HIV Turns 30 Today
American scientists announced the discovery of the virus behind AIDS in 1984.
April 23, 2014— -- It’s been 30 years since scientists announced the cause of AIDS: a shifty retrovirus that would come to be known as HIV.
More than 1,750 Americans had already died from the rare infections and cancers caused by the human immunodeficiency virus, health officials said at the time, and another 2,300 people were living with AIDS.
“The probable cause of AIDS has been found,” Health and Human Services Secretary Margaret Heckler said in the April 23, 1984 press conference alongside scientist Dr. Robert Gallo of the National Cancer Institute. “Not only has the agent been identified but a new process has been developed to mass produce this virus.”
The new process led to a blood test that could “identify AIDS victims with 100 percent certainty,” Heckler said. At least 80 Americans had already died from HIV-tainted blood transfusions since AIDS cases emerged in 1981.

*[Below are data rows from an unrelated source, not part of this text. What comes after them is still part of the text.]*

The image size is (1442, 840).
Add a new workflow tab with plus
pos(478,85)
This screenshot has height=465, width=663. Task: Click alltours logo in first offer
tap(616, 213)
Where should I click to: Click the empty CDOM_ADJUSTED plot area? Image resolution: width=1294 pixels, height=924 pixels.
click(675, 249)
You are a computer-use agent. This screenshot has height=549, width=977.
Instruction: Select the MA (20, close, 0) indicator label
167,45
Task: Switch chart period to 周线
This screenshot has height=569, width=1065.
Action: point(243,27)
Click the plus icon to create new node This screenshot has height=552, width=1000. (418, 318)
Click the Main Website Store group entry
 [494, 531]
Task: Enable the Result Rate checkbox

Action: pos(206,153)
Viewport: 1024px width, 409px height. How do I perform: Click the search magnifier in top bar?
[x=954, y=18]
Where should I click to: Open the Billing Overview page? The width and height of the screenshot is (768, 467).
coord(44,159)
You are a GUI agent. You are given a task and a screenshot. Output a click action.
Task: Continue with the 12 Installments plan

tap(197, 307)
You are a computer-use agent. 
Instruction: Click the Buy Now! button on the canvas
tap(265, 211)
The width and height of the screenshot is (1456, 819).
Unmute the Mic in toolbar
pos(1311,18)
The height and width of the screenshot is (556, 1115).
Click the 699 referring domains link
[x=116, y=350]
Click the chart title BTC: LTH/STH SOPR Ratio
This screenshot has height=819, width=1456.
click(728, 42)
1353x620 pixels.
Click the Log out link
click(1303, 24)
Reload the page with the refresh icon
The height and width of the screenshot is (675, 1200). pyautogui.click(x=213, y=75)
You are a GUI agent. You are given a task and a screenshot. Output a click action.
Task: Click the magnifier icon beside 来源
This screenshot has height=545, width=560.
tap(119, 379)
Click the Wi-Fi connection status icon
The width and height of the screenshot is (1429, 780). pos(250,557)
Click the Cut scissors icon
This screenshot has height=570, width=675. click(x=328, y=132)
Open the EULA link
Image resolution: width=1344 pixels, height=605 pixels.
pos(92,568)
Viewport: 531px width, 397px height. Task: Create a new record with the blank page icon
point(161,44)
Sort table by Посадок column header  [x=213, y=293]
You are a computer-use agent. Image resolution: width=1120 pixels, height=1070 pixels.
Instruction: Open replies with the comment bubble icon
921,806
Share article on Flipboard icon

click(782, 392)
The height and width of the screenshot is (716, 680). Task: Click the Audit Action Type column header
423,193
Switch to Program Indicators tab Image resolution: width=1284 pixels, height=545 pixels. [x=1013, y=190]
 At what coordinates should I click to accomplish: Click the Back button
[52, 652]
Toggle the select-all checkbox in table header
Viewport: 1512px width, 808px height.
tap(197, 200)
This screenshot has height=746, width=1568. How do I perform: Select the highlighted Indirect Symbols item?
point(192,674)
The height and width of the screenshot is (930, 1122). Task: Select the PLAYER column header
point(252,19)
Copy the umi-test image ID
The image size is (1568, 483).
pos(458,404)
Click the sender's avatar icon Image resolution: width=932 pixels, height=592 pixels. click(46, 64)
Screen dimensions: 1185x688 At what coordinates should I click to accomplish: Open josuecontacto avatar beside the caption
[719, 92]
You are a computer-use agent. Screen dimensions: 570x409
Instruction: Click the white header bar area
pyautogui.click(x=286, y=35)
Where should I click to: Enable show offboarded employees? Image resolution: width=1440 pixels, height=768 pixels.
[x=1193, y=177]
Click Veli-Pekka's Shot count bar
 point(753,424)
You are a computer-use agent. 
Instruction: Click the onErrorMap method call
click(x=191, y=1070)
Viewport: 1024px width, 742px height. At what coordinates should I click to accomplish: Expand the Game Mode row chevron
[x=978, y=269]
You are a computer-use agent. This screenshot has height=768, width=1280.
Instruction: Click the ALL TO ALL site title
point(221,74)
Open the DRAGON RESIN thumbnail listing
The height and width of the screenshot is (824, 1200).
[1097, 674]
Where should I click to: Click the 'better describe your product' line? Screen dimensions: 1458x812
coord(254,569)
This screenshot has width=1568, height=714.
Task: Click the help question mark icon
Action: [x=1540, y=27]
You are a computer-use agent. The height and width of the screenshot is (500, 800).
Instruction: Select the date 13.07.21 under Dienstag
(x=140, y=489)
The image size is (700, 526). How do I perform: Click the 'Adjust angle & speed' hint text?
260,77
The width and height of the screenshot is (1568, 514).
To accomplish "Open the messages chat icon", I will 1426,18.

The ability to produce large quantities of the virus also raised hopes for a vaccine, which government officials said could take at least two years to design.
“If a man thinks that he has eight months to a year to live and you tell him that it’s going to be two or three years before the vaccine comes out, you know, it doesn’t give him a hell of a lot to hold onto,” Bob Cecchi, assistant director of the New York City-based organization Gay Men’s Health Crisis, said at the time.
Researchers today are still trying to find a vaccine to prevent HIV, but advances in treating the infection have led to a steep decline in AIDS deaths. An estimated 1,148,200 Americans are living with HIV, according to the most recent data from the U.S. Centers for Disease Control and Prevention. In 2010, more than 636,000 Americans had died from AIDS since 1981.